If you haven’t already, add an instrumentation.[js|ts] file in the root directory of your project (or inside the src folder if you’re using one). Call the registerOTelTCC function to instrument your AI SDK calls. See the Next.js Instrumentation guide for more information on instrumenting your Next.js application.
instrumentation.ts
export async function register() {
  if (process.env.NEXT_RUNTIME === "nodejs") {
    const { registerOTelTCC } = await import("@contextcompany/otel/nextjs");
    registerOTelTCC({ local: true });
  }
}

Step 3: Add widget to layout

Add the Local Mode widget to the root layout of your Next.js application.
app/layout.tsx
import Script from "next/script";

export default function RootLayout({
  children,
}: {
  children: React.ReactNode
}) {
  return (
    <html lang="en">
      <head>
        {/* add TCC script: */}
        <Script
          crossOrigin="anonymous"
          src="//unpkg.com/@contextcompany/widget/dist/auto.global.js"
        />
      </head>
      <body>{children}</body>
    </html>
  )
}

Step 4: Enable telemetry for AI SDK calls

As of AI SDK v5, telemetry is experimental and requires the experimental_telemetry flag to be set to true.
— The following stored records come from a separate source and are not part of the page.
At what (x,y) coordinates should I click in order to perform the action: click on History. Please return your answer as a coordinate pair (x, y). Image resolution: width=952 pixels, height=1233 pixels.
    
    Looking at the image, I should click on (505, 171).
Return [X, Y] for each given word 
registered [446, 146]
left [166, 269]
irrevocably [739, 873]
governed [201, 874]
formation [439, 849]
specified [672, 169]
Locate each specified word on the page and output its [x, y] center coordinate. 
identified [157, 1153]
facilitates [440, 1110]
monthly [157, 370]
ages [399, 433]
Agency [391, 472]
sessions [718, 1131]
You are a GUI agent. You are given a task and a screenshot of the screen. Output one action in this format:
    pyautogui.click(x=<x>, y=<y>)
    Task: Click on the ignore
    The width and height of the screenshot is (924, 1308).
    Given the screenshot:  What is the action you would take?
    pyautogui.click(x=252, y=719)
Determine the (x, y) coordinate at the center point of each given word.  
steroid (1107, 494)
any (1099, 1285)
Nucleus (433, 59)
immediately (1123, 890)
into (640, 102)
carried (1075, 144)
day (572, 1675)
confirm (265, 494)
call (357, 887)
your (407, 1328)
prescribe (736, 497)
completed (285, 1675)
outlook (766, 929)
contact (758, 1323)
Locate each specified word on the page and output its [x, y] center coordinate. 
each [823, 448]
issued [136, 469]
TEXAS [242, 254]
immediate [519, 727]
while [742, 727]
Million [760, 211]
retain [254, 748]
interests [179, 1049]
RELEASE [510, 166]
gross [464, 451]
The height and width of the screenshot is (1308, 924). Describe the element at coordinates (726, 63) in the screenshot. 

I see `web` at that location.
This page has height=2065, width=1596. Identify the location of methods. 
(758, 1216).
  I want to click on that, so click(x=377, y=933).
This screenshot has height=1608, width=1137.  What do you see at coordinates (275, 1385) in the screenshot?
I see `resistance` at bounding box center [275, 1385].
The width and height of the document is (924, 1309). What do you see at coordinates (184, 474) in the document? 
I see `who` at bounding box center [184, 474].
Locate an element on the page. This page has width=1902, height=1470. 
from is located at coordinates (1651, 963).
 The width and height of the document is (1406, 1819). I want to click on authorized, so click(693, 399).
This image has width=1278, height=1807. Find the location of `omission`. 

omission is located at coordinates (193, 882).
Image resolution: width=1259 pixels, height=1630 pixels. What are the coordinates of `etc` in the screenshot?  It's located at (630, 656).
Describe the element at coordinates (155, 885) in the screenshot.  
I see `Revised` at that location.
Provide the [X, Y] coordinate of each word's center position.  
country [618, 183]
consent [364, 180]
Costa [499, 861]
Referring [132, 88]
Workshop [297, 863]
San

Ensure you set this flag to true for all AI SDK calls.
import { generateText } from "ai";

const result = generateText({
  // ...
  experimental_telemetry: { isEnabled: true }, // required
});

Anonymous telemetry

By default, The Context Company collects limited anonymous usage data when running local mode. This helps us understand how developers use the tool and guides us in improving it. No sensitive or personally identifiable information is ever collected. You can view exactly which events and values are tracked here. To disable anonymous telemetry, set the TCC_DISABLE_ANONYMOUS_TELEMETRY environment variable to true in your Next.js project.